Exercise input:
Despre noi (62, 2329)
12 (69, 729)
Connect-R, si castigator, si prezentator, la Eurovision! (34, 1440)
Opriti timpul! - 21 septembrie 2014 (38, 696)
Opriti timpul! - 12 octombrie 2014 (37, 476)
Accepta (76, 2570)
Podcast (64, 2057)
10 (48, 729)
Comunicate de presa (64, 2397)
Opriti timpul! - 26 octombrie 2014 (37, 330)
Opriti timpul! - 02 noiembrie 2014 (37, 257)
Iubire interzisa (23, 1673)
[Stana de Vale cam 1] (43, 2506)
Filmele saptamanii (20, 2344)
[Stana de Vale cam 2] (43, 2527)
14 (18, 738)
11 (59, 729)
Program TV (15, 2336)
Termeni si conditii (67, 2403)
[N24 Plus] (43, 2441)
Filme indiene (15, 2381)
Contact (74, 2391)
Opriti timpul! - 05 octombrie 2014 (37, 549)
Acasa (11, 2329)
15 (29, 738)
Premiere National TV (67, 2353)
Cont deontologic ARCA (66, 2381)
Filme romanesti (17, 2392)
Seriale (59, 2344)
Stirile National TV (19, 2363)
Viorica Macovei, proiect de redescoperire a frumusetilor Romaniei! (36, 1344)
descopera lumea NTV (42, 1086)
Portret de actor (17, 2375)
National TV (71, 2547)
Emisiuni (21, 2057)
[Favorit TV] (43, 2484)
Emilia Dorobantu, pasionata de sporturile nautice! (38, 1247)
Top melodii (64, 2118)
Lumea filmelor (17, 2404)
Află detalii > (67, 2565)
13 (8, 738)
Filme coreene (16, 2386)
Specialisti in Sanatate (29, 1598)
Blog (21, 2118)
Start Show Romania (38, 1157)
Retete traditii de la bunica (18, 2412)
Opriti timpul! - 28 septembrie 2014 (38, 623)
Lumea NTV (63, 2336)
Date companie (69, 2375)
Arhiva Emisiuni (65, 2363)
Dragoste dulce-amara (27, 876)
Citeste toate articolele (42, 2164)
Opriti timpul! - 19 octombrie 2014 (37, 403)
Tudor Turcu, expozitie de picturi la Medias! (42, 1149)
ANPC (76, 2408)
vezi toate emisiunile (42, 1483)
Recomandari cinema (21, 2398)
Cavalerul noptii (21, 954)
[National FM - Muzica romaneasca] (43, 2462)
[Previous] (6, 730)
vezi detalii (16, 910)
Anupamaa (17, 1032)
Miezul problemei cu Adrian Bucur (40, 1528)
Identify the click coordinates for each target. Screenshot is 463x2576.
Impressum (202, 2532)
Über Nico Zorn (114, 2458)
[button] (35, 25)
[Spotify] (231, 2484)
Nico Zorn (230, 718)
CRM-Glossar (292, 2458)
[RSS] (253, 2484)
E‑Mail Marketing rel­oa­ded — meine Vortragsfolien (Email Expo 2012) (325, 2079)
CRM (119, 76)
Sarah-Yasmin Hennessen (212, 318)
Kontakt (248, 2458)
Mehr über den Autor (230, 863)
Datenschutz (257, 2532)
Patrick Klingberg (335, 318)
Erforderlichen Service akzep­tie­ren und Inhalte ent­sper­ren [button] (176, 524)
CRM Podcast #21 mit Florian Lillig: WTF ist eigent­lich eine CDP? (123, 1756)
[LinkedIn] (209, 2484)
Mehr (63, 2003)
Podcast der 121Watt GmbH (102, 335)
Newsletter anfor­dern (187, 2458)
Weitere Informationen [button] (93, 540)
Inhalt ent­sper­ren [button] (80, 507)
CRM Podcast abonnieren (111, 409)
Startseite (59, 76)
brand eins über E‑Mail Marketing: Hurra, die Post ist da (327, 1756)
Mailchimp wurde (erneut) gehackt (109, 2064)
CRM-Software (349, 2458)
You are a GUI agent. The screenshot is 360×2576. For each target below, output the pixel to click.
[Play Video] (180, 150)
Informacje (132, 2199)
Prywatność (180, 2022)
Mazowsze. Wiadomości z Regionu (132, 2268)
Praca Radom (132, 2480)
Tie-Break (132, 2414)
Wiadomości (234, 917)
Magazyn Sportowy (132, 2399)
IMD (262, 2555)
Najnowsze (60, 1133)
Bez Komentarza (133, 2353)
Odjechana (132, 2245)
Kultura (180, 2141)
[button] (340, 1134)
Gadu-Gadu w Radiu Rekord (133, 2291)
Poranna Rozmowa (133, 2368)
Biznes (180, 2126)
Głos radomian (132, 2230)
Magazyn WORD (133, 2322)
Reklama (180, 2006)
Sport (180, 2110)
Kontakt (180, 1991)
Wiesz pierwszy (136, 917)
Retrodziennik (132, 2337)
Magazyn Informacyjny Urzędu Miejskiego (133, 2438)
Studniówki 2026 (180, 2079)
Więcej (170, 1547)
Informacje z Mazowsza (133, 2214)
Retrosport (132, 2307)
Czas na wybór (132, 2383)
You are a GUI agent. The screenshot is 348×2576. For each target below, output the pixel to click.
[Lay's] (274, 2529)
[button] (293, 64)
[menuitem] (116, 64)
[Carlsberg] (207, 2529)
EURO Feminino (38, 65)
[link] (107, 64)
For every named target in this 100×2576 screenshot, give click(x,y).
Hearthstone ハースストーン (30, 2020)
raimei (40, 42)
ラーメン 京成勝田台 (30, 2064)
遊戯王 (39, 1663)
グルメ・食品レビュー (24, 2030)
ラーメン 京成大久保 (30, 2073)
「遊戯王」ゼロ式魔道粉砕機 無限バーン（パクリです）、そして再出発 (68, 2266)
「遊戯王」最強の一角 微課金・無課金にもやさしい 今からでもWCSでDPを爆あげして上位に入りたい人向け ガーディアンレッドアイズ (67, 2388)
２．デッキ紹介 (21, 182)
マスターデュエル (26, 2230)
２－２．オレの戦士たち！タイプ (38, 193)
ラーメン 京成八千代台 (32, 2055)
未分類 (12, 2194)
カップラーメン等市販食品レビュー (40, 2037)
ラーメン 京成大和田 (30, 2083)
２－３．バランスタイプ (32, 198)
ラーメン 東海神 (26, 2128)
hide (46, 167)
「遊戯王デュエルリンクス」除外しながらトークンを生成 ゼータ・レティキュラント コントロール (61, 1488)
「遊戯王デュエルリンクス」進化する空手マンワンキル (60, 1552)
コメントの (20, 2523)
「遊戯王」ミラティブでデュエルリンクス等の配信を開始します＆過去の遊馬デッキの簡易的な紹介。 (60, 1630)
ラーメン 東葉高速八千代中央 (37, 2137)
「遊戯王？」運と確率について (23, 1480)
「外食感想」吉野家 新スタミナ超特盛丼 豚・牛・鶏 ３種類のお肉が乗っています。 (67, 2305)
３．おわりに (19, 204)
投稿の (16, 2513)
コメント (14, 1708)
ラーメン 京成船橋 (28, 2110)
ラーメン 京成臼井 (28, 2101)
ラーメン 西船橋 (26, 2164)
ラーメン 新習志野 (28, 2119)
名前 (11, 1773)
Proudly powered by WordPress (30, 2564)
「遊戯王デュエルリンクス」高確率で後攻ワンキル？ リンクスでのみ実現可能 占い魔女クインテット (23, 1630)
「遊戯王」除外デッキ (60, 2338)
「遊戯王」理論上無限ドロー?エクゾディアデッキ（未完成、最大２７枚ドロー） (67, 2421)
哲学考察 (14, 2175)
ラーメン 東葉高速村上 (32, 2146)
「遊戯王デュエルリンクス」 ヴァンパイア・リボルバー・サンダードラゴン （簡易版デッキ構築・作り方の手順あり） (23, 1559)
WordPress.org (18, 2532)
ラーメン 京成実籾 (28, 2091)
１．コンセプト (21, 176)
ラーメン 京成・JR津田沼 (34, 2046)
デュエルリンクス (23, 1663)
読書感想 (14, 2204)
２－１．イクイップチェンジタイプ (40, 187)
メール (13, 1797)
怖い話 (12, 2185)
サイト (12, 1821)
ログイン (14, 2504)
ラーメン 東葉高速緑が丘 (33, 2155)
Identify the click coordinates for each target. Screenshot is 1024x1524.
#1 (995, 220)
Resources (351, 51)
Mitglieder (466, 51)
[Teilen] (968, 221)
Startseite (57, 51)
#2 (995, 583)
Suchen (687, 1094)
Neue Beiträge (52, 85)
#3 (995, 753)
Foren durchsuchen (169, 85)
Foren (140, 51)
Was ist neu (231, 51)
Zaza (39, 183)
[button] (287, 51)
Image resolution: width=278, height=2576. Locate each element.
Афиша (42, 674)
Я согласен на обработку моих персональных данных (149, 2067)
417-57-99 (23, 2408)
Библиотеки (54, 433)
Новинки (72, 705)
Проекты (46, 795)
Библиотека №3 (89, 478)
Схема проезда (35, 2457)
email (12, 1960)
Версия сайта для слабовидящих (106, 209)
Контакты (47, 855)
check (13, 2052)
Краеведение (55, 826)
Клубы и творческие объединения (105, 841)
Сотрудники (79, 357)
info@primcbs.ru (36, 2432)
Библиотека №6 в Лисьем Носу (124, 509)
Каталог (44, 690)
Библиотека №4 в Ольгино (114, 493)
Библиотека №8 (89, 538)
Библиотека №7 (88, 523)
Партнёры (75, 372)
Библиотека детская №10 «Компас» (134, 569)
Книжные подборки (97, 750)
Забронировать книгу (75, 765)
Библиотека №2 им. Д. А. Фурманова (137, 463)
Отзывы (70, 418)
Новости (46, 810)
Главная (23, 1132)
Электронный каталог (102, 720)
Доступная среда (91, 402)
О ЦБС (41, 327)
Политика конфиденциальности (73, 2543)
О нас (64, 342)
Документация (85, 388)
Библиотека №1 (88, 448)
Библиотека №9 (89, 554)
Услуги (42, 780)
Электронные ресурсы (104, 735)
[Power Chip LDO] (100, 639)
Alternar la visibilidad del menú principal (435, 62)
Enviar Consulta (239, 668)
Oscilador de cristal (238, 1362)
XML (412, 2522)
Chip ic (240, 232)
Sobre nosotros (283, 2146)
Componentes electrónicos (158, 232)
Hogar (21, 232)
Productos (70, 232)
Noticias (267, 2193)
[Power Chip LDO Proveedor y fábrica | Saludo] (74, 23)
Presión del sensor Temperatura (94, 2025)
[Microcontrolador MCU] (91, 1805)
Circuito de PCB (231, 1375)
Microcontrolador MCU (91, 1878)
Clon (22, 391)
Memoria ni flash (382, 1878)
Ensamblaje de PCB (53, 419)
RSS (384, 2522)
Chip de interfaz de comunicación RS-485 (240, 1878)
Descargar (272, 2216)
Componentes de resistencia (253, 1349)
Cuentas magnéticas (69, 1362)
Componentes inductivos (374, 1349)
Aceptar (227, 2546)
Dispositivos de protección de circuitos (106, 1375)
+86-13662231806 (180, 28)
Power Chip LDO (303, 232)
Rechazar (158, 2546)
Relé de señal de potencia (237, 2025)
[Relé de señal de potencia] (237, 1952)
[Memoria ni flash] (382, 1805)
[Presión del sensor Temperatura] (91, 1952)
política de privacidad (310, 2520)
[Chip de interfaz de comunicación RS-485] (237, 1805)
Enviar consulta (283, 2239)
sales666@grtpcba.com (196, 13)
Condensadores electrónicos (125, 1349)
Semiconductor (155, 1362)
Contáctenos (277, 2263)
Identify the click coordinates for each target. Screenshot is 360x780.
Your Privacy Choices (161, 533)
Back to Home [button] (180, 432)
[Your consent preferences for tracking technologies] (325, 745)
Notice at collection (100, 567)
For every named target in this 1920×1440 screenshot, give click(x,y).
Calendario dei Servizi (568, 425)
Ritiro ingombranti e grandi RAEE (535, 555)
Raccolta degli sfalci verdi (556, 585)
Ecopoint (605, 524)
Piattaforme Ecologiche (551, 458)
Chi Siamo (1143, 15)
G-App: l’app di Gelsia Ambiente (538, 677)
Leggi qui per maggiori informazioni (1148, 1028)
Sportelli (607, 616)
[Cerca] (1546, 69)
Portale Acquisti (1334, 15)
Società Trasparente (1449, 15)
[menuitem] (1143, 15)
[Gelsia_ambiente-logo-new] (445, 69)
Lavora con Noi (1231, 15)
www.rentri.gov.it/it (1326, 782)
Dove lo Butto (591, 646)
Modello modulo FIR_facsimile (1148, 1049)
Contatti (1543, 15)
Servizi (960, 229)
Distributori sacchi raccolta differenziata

Exercise objective:
Repeat the line that contains "Notice at collection (100, 567)", then every line after it until the records end, with nothing added.

Answer below:
Notice at collection (100, 567)
For every named target in this 1920×1440 screenshot, give click(x,y).
Calendario dei Servizi (568, 425)
Ritiro ingombranti e grandi RAEE (535, 555)
Raccolta degli sfalci verdi (556, 585)
Ecopoint (605, 524)
Piattaforme Ecologiche (551, 458)
Chi Siamo (1143, 15)
G-App: l’app di Gelsia Ambiente (538, 677)
Leggi qui per maggiori informazioni (1148, 1028)
Sportelli (607, 616)
[Cerca] (1546, 69)
Portale Acquisti (1334, 15)
Società Trasparente (1449, 15)
[menuitem] (1143, 15)
[Gelsia_ambiente-logo-new] (445, 69)
Lavora con Noi (1231, 15)
www.rentri.gov.it/it (1326, 782)
Dove lo Butto (591, 646)
Modello modulo FIR_facsimile (1148, 1049)
Contatti (1543, 15)
Servizi (960, 229)
Distributori sacchi raccolta differenziata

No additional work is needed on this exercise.